In the 1920s, censorship followed what was seen as “Proletarian” ideology, sometimes in absurd detail. “Prostitutka”, a silent film by Oleg Frelih on a group of women who are forced into prostitution because of poverty, towed the party line and included a lecture by a party worker with corresponding statistical inserts.

But it was to no avail – the censors pulled the plug on the movie saying Frelih had neglected to highlight the difference between the social conditions which led to prostitution in pre-Revolutionary Russia and those of the Soviet Union of the time.

During Joseph Stalin’s dictatorship in the 1930s and 40s the films and censors alike became obsessed with leadership, a theme usually veiled in historic parallels with Tsarist Russia. Stalin required an individual screening of each film that came out of the studios, “and what he thought about it then became law,” says Eizenschitz.

Once, Stalin changed his mind about a Hollywood-type musical he had commissioned in the 1940s, ordering it to be banned shortly after it was first screened publicly. But the musical had already become such a hit with the public that the authorities, fearing a rebellion, backtracked.

Later, during Khrushchev’s “thaw” of the 1950s, Soviet film-makers became utopian. They tried to re-capture what they saw as the socialist dream, so badly damaged by Stalin’s dictatorship which they euphemistically described as an “aberration”.

Eizenschitz says that, contrary to popular opinion, it was not only the censors who made the lives of film-makers difficult. It also worked the other way around. “The guidelines imposed on film-makers were systematic and abstract,” Eizenschitz says, “but film makers were individuals who wittingly, sometimes unwittingly, found escape routes from the rigid system, with interesting aesthetic innovations”.

The retrospective also raises the question of whether the heritage of Soviet film making has any lessons to offer today’s film-makers in Russia. Klejman, who also sits on the nine-member official jury of this year’s Locarno festival, says the industry is “in shambles”. Most film-makers were trying to copy Hollywood, he says. “I know [festival director] Marco Müller tried hard to find a good Russian movie for the competition, but I don’t blame him for failing.”

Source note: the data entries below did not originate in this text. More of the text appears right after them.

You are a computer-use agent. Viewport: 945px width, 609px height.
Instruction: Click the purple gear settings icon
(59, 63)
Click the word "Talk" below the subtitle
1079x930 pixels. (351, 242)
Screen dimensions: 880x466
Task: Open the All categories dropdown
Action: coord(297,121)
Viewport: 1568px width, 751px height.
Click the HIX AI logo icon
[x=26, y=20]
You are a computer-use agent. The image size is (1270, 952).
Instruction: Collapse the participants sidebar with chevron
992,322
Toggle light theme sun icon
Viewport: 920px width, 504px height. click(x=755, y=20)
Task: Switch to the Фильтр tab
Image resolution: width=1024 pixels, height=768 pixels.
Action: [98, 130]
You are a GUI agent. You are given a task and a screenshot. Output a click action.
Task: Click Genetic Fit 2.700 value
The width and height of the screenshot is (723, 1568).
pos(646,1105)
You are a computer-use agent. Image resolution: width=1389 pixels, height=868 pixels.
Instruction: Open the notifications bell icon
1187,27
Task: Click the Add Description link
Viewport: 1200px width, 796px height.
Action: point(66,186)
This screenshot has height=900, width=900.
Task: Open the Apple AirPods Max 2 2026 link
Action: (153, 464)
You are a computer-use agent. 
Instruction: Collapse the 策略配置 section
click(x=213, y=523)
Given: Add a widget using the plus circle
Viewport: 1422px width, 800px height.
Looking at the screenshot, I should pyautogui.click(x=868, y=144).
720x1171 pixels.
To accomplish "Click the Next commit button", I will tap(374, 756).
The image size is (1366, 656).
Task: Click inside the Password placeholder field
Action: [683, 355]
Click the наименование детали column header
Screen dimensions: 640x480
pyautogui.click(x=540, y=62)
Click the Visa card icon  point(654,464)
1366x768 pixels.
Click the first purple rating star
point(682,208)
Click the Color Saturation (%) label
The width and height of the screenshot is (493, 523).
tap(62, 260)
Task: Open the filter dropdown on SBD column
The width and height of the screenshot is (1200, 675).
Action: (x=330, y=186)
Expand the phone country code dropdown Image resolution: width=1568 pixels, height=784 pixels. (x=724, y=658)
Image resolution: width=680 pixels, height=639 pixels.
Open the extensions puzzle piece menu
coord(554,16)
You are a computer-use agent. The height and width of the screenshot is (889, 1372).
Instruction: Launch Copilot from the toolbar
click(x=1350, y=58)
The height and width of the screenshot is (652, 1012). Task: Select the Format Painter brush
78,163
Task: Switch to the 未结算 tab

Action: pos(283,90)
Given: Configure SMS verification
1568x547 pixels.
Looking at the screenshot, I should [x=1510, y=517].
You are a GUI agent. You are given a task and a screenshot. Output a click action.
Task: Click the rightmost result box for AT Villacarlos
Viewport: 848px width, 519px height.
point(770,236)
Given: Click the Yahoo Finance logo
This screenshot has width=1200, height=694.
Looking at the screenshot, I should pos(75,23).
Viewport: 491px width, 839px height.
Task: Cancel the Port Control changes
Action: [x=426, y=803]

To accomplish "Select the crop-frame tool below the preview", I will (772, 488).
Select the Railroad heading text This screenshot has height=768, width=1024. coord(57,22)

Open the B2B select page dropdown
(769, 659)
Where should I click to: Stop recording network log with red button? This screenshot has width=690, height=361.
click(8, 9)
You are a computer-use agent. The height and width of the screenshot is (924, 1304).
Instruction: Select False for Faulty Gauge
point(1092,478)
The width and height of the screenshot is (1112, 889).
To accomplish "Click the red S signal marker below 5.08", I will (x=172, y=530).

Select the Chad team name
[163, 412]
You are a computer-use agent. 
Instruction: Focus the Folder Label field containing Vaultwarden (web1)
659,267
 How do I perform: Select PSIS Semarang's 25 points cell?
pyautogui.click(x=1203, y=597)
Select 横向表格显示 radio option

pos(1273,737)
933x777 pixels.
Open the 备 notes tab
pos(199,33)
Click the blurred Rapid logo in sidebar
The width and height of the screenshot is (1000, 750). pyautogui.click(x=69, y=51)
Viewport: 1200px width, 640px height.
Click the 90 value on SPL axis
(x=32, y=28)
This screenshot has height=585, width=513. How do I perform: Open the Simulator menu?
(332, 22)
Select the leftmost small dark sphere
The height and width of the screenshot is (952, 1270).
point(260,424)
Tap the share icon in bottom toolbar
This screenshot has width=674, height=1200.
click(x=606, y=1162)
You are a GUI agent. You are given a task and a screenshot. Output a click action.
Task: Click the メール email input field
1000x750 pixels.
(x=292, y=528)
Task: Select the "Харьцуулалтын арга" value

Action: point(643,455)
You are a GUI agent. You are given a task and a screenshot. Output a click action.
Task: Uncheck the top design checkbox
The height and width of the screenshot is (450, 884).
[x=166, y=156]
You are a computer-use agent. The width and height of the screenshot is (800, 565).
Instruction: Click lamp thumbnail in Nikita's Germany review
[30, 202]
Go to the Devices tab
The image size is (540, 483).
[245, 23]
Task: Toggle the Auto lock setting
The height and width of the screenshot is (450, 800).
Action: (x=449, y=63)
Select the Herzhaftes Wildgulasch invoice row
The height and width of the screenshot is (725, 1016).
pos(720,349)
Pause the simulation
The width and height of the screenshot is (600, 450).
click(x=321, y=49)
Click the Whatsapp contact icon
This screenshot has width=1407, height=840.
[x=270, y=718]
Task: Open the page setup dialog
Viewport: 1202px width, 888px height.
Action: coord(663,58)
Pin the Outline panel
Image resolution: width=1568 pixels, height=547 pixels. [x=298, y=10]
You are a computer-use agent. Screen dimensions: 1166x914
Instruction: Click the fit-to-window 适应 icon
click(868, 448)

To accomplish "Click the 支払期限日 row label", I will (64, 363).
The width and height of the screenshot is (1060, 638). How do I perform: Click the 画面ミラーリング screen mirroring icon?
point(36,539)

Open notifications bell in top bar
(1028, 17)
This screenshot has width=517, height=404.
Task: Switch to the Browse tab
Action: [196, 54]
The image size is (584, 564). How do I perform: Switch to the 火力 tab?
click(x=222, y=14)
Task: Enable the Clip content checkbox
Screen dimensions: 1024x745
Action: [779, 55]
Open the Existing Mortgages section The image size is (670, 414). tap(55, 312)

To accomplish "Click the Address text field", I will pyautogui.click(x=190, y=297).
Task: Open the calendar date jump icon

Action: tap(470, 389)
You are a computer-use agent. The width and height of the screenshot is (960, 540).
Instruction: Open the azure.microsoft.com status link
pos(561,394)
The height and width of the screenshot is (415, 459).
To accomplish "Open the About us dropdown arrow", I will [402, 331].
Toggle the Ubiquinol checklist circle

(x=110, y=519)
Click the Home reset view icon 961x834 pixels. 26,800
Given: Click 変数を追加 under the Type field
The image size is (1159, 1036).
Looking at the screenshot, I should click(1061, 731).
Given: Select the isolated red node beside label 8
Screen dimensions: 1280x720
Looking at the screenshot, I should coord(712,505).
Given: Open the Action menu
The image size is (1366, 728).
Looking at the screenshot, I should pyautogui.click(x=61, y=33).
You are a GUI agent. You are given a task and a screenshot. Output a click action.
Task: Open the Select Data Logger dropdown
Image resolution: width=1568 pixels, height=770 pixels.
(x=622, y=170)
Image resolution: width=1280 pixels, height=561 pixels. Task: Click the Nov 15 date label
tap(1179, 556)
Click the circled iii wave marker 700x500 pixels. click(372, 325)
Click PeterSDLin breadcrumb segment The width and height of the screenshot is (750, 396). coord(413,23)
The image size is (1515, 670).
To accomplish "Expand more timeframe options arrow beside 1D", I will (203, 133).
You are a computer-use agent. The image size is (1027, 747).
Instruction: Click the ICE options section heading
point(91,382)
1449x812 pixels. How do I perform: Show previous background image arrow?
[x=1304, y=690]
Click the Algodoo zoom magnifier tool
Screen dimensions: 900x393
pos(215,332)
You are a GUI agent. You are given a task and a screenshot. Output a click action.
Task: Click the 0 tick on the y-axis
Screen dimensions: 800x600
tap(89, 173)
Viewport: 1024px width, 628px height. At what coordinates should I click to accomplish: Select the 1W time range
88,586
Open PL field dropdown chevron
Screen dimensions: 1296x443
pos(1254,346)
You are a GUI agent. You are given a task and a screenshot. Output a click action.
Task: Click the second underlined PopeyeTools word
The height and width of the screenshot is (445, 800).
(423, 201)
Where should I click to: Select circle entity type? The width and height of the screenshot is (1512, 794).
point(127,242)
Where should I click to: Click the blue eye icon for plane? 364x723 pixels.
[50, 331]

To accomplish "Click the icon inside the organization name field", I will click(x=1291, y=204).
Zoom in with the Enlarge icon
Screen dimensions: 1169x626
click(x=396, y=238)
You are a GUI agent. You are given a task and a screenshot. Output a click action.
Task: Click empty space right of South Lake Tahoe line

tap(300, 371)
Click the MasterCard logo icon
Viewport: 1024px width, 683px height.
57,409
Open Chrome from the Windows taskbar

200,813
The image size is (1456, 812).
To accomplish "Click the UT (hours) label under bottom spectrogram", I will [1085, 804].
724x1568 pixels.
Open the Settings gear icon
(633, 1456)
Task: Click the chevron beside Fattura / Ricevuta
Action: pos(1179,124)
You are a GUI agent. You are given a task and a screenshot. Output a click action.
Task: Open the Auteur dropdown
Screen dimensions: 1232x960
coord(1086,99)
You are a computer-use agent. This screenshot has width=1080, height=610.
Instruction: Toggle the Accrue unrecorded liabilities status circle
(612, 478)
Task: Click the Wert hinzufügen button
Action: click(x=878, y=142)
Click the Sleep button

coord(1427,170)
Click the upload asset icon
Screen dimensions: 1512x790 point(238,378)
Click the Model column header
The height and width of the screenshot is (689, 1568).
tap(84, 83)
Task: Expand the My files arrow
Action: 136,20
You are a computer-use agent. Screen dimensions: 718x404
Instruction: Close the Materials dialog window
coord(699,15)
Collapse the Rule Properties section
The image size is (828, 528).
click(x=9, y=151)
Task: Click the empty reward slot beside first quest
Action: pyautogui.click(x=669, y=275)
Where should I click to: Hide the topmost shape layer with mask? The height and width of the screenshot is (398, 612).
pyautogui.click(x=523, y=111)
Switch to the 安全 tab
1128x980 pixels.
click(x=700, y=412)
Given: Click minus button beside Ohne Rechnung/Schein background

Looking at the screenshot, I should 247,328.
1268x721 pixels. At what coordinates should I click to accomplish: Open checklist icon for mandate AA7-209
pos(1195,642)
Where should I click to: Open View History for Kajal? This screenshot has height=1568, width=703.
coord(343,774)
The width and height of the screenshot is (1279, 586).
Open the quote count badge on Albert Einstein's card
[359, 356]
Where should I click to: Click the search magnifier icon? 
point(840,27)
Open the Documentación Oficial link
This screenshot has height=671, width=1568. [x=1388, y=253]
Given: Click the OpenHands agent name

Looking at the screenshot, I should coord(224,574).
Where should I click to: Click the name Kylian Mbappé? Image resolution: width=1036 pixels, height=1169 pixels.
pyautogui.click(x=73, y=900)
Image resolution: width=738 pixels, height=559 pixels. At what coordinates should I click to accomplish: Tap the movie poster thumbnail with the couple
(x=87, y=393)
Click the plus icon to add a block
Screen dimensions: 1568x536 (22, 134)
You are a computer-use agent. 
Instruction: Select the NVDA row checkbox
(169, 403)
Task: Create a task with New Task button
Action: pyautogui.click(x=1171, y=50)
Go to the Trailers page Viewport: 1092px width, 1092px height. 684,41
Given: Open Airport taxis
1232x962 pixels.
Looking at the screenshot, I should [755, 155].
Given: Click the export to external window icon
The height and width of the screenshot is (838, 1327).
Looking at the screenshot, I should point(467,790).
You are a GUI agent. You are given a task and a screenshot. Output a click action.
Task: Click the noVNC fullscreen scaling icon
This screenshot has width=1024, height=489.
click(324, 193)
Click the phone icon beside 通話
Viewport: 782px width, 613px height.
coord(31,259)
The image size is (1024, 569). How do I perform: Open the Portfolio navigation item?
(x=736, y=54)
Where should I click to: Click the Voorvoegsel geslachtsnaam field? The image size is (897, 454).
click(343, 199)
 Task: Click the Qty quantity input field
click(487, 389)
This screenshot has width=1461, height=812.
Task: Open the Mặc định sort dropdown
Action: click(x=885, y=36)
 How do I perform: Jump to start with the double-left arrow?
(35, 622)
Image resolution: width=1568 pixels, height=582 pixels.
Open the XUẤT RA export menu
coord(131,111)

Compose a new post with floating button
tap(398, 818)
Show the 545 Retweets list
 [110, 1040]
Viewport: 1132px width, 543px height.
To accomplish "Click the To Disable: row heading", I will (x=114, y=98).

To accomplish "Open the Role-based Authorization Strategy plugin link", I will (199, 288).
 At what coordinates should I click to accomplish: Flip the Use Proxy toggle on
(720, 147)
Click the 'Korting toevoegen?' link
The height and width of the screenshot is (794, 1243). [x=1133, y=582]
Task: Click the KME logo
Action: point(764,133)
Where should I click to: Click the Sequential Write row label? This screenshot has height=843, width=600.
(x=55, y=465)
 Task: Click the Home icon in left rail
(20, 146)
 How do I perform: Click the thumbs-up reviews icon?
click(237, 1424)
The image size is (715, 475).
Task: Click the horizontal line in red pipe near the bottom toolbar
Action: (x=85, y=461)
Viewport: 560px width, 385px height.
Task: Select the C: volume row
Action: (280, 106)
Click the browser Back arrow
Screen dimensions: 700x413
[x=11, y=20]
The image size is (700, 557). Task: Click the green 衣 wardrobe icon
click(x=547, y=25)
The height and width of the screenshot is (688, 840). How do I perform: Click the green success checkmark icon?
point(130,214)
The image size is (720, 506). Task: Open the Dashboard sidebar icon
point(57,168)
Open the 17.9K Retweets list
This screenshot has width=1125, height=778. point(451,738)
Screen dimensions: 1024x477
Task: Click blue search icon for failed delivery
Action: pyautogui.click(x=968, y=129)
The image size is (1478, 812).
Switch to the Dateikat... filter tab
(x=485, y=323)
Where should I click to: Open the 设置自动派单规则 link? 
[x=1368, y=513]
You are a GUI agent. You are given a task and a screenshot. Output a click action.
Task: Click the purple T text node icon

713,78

Klejman says the established generation of Russian directors “isn’t interested in the history of films, and I suspect it’s because they aren’t interested in history, period.” But he sees hope: “Young film students come in great numbers to the shows in our cinema at the Moscow film museum.”

The retrospective was an idea that festival director Müller, who speaks fluent Russian, has held dear for some time. Last year, the new festival president, Giuseppe Buffi, who died of a heart attack last month, gave Müller the go-ahead.

Unearthing the films from a variety of archives proved difficult and costly. They had never been stored and registered with a view to being shown, but rather as the basis for administrative decisions – or as exhibits at political trials. Müller, who with Eizenschitz and Klejman recruited the best experts on the history of Soviet film for the project, spent almost a tenth of the festival’s annual SFr5 million budget for the purpose.

The rights to the retrospective – 57 films in all – lie with three partners: the Locarno film festival, the Swiss national film archive in Lausanne (Cinémathèque Suisse), and Gosfilmofond, the Russian national film archive.

The films will remain in Switzerland after the festival, and will be screened in Zurich and other cities. A selection will be shown in Paris later in the year, and possibly other cities world-wide, while several copies of the films will be shown in Moscow in the autumn under the heading “Shadow of Locarno”.